For patients, it’s like getting health care for free. “They think they don’t pay anything for the insurance—they just give garbage,” Albinsaid says. “So it persuades the community. And we’re encouraging poor people to pay with their own resources.”
Albinsaid, now 26, has been running his startup, Garbage Clinical Insurance, for two years, after a few earlier variations on the idea failed to take off. The company now runs a health clinic of its own, and also works with four others. So far, it has helped 3,500 uninsured people get health care.
There are some minor things you can do around your home to improve your health and the health of the planet. These things range from where you plant trees and what you buy, Time magazine has looked in the opposite direction: what to throw away. They have a list of 20 things that (if you’re buying) you should discard.
Your stash of diet soda
If you haven’t already, you may want to reconsider your diet soda habit—especially if you’re trying to lose weight. A much-buzzed-about study published in the journal Nature found that non-caloric sweeteners such as saccharin (Sweet-n-Low), sucralose (Splenda), and aspartame (Equal) may mess with the gut bacteria that play a key role in healthy metabolism. Researchers found a link between these sweeteners, altered gut microbes, glucose intolerance and metabolic syndrome (both precursors to Type 2 diabetes) in mice and humans.
Late last year Sweden ran out of garbage which caused problems in their energy network. In an ironic step, Sweden’s efficient waste diversion programs are so good that their trash-burning power plants couldn’t find anything to burn. To keep electricity flowing they turned to neighbour Norway for their trash.
Let’s hope that these waste-diversion programs become just as effective elsewhere!
Aside from the economic benefit, Sweden’s system of sustainability clearly has vast environmental benefits. Aside from traditional recycling programs, their waste-to-energy system ensures minimal environmental impact from the country’s waste.
Sweden’s extremely efficient circle of consumption, waste management, and energy output provides the current global population and coming generations inspiration and guidance towards a more sustainable future. They represent one ally of many who understand the need to live sustainably and who fully commit to doing so.
Before automobiles horse drawn buggies were used for trash collection and it looks like we’re going back to that classic solution.

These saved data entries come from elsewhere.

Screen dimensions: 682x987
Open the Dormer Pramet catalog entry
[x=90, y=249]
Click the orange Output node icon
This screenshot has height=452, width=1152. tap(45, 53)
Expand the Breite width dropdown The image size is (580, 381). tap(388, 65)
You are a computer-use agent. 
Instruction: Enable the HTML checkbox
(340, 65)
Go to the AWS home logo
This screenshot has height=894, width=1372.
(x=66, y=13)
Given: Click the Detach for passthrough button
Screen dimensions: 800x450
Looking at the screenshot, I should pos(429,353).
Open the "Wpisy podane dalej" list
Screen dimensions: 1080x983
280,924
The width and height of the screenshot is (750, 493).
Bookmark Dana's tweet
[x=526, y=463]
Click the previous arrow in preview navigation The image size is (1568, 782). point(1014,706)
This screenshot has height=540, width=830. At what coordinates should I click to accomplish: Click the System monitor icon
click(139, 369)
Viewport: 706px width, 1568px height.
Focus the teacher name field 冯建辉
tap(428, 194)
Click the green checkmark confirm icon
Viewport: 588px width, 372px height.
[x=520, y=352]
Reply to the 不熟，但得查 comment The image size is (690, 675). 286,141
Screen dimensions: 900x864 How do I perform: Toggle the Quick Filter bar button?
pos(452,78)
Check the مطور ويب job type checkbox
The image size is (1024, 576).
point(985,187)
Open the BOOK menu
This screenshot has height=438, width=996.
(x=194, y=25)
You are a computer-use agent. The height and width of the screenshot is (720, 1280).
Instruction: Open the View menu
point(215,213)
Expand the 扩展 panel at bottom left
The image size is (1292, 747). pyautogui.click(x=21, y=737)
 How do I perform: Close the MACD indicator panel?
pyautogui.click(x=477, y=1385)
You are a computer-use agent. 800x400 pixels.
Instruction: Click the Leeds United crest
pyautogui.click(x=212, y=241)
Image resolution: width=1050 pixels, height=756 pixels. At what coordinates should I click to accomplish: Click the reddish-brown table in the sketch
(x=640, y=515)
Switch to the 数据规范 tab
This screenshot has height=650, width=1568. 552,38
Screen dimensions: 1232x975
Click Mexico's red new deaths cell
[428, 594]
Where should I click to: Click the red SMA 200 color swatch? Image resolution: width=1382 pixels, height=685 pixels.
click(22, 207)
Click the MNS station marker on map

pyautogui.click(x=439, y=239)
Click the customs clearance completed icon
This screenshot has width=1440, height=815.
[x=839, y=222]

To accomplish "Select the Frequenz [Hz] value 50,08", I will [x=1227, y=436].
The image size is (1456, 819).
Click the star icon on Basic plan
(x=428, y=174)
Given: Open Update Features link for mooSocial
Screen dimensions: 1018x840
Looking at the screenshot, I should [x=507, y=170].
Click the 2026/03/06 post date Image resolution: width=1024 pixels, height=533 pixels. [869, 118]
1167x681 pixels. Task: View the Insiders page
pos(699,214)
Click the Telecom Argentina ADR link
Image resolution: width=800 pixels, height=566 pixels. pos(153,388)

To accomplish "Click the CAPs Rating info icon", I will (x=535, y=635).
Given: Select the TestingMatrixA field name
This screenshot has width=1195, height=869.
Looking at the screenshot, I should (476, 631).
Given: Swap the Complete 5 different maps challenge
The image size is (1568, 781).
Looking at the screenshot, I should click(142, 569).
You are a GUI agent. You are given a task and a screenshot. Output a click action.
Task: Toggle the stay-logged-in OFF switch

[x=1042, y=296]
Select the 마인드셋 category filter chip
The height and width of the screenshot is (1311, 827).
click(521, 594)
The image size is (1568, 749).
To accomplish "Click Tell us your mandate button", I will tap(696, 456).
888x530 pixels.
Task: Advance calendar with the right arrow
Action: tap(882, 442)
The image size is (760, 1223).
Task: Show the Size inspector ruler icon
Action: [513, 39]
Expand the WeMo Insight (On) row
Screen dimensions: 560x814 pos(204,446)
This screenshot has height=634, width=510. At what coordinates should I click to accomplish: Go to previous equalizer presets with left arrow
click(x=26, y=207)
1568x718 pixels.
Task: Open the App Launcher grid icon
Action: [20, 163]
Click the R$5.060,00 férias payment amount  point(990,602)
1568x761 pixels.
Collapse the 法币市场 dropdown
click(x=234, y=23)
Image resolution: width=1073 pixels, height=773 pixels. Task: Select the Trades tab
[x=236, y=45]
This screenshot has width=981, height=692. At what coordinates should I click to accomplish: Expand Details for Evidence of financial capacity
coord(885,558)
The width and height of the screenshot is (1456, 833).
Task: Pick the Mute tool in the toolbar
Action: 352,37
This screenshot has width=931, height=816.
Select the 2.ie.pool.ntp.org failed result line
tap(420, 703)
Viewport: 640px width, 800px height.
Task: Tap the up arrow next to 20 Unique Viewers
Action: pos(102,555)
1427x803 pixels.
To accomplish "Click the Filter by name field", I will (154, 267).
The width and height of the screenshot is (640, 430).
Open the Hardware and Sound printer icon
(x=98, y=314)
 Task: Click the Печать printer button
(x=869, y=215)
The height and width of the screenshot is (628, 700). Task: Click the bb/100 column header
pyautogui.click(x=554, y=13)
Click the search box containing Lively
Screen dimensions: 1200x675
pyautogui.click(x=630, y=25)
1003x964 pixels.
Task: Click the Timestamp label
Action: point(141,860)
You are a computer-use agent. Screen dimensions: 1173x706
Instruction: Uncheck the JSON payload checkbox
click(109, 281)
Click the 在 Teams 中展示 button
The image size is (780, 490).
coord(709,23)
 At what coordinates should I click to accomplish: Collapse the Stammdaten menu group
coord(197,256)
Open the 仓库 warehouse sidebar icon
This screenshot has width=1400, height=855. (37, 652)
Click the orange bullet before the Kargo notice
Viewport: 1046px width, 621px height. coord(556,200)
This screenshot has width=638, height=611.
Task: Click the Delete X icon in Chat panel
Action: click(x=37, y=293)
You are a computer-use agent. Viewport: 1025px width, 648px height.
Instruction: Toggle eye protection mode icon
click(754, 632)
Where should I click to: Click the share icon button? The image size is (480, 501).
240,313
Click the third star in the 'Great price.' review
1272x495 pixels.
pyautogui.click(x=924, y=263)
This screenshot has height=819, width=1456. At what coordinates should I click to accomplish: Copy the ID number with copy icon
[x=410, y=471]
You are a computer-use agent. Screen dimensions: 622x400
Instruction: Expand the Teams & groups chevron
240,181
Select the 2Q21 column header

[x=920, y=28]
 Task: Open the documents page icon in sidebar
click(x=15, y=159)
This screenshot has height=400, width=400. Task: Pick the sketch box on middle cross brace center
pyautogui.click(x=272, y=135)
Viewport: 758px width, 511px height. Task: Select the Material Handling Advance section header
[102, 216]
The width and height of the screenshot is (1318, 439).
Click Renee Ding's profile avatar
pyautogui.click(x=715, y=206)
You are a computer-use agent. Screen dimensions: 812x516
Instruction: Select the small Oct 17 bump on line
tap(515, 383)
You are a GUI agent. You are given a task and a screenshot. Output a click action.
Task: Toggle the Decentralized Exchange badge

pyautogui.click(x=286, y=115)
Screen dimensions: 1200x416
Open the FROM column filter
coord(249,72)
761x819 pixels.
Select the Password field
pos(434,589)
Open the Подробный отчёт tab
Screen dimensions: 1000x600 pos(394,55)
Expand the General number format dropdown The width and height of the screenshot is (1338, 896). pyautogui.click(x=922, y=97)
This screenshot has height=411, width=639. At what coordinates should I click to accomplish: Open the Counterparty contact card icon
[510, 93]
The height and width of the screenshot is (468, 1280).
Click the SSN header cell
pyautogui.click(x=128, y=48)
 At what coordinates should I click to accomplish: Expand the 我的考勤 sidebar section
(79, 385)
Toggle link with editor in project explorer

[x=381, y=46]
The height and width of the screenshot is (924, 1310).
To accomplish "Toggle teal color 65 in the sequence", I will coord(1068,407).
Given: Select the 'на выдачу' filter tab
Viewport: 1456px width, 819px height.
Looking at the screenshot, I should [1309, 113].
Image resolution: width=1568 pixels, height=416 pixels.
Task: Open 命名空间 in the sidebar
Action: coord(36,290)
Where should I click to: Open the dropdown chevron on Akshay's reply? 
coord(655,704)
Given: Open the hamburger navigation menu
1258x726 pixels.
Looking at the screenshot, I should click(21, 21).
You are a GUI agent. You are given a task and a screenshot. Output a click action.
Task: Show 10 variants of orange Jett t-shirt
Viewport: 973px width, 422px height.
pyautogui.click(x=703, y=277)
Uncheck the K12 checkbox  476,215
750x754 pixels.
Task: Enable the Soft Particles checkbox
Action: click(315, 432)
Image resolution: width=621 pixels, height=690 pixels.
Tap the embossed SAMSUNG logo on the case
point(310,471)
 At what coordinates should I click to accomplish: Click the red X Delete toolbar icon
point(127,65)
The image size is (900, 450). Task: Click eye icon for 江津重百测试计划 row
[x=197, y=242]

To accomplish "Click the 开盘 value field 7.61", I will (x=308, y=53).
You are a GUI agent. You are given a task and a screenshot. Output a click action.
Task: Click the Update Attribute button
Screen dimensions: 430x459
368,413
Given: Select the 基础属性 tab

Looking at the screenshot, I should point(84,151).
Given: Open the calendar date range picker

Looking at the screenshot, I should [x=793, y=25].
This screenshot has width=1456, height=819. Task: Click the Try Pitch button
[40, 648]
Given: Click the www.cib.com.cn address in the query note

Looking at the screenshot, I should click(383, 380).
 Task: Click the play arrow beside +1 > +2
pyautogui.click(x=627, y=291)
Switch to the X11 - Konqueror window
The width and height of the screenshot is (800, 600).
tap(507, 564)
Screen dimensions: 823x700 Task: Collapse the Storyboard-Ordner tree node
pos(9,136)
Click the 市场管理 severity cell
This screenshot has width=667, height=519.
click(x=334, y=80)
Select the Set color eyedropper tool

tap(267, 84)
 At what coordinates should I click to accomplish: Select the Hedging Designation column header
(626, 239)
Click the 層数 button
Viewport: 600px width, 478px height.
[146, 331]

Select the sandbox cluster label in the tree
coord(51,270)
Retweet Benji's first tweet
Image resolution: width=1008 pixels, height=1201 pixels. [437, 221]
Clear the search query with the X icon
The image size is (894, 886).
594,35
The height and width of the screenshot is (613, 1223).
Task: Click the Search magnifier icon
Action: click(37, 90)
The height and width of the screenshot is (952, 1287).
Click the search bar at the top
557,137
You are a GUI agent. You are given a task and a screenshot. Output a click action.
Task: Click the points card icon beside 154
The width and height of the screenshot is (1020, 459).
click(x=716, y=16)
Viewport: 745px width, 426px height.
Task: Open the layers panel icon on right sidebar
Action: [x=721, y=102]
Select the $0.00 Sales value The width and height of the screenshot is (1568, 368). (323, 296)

Garbage trucks have a hard time negotiating smaller streets and a benefit of the horses is less exhaust in the city.
For Jean Baptiste, mayor of medieval Peyrestortes, near Perpignan and one of 60 towns now using horses to collect waste, the benefit above all is practical. “You can’t turn a waste collection vehicle around here. We used to block streets to traffic and keep waste in open skips.” He sold off a dustbin lorry and acquired two Breton carthorses instead. Asked whether the changes are saving money, he says: “It’s too early. But money isn’t the only reason. The exhaust smells have gone, the noise has gone, and instead we have the clip-clop of horses’ hooves.”
In Saint Prix, however, in Greater Paris, Mayor Jean-Pierre Enjalbert is certain he is saving money as the novelty of the horses has increased recycling rates. “By using the horse for garden waste collection, we have raised awareness. People are composting more. Incineration used to cost us €107 a tonne, ridiculous for burning wet matter, now we only pay €37 to collect and compost the waste.”